'''

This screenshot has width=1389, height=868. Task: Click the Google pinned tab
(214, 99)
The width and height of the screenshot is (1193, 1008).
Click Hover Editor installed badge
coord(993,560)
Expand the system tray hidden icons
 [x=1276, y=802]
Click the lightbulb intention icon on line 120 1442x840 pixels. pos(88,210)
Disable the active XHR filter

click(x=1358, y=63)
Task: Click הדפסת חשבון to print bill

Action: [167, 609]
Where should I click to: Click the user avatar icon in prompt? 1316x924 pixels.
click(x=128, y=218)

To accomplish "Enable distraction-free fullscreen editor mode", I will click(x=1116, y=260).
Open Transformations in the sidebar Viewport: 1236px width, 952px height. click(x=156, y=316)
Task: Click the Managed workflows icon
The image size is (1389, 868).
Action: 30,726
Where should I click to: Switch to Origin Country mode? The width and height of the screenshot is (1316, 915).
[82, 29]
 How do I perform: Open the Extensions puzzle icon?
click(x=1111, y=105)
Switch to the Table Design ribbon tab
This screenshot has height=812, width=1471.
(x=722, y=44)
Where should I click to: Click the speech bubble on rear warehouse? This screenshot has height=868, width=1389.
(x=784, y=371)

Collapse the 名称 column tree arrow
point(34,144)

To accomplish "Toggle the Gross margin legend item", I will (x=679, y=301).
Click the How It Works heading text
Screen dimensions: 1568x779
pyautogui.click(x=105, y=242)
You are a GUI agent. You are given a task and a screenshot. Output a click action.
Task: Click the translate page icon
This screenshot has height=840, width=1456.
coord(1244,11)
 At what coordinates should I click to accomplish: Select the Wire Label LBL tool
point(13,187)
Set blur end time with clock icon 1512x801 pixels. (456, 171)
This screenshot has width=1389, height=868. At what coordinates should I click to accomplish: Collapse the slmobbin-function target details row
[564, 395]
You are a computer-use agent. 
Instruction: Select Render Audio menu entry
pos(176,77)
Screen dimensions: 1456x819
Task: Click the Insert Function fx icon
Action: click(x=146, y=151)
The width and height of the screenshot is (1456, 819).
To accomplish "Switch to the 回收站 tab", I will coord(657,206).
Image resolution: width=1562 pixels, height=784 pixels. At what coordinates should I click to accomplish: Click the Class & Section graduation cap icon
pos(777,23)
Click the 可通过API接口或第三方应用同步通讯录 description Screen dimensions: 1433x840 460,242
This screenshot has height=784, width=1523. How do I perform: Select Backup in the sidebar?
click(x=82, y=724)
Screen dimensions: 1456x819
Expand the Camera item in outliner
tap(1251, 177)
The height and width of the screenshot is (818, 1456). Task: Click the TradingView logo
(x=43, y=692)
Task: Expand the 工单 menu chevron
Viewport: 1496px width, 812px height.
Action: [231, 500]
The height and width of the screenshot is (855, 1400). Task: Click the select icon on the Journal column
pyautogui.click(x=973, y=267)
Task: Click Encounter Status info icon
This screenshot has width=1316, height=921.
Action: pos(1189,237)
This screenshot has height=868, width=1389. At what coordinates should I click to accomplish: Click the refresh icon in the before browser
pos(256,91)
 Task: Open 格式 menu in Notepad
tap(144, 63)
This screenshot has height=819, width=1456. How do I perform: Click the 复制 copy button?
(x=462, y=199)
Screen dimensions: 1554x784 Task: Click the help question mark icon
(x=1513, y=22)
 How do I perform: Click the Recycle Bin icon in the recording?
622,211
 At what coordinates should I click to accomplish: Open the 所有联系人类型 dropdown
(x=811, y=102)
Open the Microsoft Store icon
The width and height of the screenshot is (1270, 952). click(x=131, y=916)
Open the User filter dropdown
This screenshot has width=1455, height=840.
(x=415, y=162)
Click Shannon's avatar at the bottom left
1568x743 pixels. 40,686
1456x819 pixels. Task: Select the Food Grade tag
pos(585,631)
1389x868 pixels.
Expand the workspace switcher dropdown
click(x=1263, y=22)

'''

Write out the lines above from the one containing "Task: Click Encounter Status info icon" through the last, exactly as they are.

TASK SOLUTION:
Task: Click Encounter Status info icon
This screenshot has width=1316, height=921.
Action: pos(1189,237)
This screenshot has height=868, width=1389. At what coordinates should I click to accomplish: Click the refresh icon in the before browser
pos(256,91)
 Task: Open 格式 menu in Notepad
tap(144, 63)
This screenshot has height=819, width=1456. How do I perform: Click the 复制 copy button?
(x=462, y=199)
Screen dimensions: 1554x784 Task: Click the help question mark icon
(x=1513, y=22)
 How do I perform: Click the Recycle Bin icon in the recording?
622,211
 At what coordinates should I click to accomplish: Open the 所有联系人类型 dropdown
(x=811, y=102)
Open the Microsoft Store icon
The width and height of the screenshot is (1270, 952). click(x=131, y=916)
Open the User filter dropdown
This screenshot has width=1455, height=840.
(x=415, y=162)
Click Shannon's avatar at the bottom left
1568x743 pixels. 40,686
1456x819 pixels. Task: Select the Food Grade tag
pos(585,631)
1389x868 pixels.
Expand the workspace switcher dropdown
click(x=1263, y=22)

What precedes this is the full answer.